Hacker News new | ask | show | jobs
by ppeetteerr 1998 days ago
Pagination of an immutable collection is one thing and can be parallelized. Pagination of a mutable collection (e.g. a database table), on the other hand, is risky since two requests might return intersecting data if new data was added between the requests being executed.

True result sets require relative page tokens and a synchronization mechanism if the software demands it.

1 comments

Intersecting data is fine provided there's a unique ID for each result that can be used to de-duplicate them.

Ideally I'd want a system that guarantees at-least-once delivery of every item. I can handle duplicates just fine, what I want to avoid is an item being missed out entirely due to the way I break up the data.

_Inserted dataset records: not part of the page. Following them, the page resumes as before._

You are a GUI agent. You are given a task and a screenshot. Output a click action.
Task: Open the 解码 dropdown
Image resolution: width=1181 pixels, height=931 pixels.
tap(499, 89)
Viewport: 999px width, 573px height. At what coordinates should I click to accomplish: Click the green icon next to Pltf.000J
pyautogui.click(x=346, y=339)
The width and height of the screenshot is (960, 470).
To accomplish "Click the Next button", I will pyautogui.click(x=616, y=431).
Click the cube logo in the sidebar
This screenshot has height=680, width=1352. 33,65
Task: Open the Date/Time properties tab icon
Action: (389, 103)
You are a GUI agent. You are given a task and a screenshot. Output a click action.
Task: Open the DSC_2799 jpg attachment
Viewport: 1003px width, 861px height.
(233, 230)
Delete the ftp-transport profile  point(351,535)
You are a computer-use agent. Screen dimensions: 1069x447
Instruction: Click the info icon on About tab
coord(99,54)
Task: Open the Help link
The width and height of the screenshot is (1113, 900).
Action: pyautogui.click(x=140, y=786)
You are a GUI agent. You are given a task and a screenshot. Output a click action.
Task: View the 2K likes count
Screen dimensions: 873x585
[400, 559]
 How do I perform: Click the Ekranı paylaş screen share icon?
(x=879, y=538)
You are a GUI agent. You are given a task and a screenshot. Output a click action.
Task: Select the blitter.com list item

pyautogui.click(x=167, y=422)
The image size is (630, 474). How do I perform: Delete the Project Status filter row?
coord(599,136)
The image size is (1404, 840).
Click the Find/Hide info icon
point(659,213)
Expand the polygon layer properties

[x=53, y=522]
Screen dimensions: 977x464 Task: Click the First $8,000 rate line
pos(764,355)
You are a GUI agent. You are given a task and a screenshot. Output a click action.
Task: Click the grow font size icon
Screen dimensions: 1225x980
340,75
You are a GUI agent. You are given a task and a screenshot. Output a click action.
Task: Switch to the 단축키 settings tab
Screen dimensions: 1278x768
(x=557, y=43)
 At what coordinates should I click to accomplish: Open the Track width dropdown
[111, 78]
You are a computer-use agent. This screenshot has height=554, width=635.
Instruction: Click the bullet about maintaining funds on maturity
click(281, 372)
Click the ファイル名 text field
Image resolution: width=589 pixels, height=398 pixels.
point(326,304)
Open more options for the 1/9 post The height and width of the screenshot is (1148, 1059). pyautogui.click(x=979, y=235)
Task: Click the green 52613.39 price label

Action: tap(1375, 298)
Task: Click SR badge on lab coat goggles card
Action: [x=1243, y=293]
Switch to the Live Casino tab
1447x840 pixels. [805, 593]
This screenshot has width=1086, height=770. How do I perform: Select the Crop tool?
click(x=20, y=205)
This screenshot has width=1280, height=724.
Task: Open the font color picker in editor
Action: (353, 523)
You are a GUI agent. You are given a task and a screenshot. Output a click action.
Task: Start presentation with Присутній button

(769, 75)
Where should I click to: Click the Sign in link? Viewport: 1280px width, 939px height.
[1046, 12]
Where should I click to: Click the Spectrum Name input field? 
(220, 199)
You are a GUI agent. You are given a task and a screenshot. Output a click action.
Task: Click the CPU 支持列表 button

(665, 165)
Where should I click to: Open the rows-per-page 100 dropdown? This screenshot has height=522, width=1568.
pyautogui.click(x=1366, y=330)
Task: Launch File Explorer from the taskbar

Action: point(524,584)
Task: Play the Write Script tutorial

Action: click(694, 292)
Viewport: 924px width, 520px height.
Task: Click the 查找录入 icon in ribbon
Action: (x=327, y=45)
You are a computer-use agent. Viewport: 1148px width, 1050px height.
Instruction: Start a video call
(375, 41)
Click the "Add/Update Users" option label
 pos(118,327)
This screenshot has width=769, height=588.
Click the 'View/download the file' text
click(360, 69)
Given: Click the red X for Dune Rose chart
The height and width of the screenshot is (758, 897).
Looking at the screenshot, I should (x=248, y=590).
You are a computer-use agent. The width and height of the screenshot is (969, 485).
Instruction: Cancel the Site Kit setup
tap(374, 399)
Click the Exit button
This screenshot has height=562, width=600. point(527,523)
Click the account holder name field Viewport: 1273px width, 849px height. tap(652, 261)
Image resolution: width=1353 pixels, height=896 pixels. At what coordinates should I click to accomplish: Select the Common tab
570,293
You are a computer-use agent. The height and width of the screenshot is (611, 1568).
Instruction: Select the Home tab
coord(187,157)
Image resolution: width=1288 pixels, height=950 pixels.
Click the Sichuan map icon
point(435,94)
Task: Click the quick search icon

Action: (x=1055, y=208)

It's more than just de-duplicating, tho. Imagine you query a dataset and get something like a page count and a chunk size. That page count cannot be trusted if the dataset is mutable. If an item is inserted at the beginning of the set, you're going to miss the last item.

Pagination is hard

For dynamic usecase, DynamoDB has implemented pagination with something called lastEvaluatedKey - https://docs.aws.amazon.com/amazondynamodb/latest/developerg...

This is different from LIMIT in RDBMS

Wouldn’t this pattern solve the complexity you are talking about?

That's one way, for sure. You can do this with IDs, dates, etc.